** begin Excerpted passage **

It’s Curtains

A little more than five years ago, James Ryo Kiyan was tried and found guilty of stalking a coworker, whom we shall call Miss M. Both were employed by the Sullivan County, NY, Department of Planning and Environmental Management.

“Sexual harassment” the accusers said, although there was nothing sexual about what he actually did. He admitted to having a crush on Miss M, but all he wanted was to talk.

They had had lunch together at an old inn. Afterward he said, “We should do that again sometime.” He remembered her saying, “Yes, definitely.” She remembered being struck dumb.

He thought they were really into something, and so next he suggested they have dinner and a movie together. He would provide the food and a DVD and cook the dinner at her apartment. He felt he couldn’t invite her to his place because he was staying with his mother and the old bat would have been in their way.

** end Excerpted passage **
** begin Items **

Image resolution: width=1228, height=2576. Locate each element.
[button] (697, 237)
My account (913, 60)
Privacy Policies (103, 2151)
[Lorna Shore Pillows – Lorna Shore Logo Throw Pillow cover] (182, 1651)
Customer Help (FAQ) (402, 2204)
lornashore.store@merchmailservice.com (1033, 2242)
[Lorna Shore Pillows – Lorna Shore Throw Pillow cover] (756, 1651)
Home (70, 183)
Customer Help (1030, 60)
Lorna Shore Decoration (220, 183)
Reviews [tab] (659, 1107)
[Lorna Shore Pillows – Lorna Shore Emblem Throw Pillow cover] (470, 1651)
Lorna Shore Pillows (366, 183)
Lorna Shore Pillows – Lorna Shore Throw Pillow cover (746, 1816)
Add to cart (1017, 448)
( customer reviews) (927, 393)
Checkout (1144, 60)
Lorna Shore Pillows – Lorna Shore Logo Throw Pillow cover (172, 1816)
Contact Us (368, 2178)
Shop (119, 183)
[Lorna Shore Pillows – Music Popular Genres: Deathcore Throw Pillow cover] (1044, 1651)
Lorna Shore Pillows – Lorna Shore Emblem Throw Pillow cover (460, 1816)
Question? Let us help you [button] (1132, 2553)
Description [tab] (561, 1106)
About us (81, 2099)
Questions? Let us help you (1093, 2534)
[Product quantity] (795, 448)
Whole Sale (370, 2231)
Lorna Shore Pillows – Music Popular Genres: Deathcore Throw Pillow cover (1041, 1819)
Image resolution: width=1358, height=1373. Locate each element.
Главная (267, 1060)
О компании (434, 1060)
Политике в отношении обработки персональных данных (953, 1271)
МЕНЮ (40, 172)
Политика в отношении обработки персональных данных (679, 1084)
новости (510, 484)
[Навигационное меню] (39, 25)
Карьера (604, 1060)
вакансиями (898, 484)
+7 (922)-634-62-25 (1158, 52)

** end Items **

▶ [Required actions]:
A – Quote every word or sentence that appears inside quotation marks in the stalking-case account.
B – Write the next paragraph of the stalking-case account.
These dataset entries were taken from a separate source and bear no relation to the account printed before them.

▶ [The results]:
A –
- "Sexual harassment"
- "We should do that again sometime."
- "Yes, definitely."

B –
This was too much for Miss M. Ryo finally caught on that what he had done was a huge social gaffe. He tried to tell her he realized that now and was terribly sorry. She wanted nothing more to do with him. He wanted to talk it over and be sure she understood that he understood. She didn’t want to talk at all.

It’s obvious that she felt none of the romantic stirrings that he felt. To her, they were simply coworkers who had made friends, and that was that. He was considerably older than she, and she wanted the friendship to end.

Ryo had Asperger’s syndrome. It’s a high-functioning form of autism. He explained to his office mates that he had it. Asperger people are known for their poor social skills. They have  trouble putting themselves into other people’s shoes and understanding where those others are coming from. He didn’t realize that his persistence seemed frightening to Miss M. He only knew he wanted to be friends. Her avoidance made him keep at it until she complained to the commissioner of their department

The commissioner warned him to leave Miss M alone. As I recounted those facts in earlier posts, many readers condemned Ryo for being stupid and disobedient when he refused to follow orders. His refusal, they said, was wrong, and he shouldn’t have done it.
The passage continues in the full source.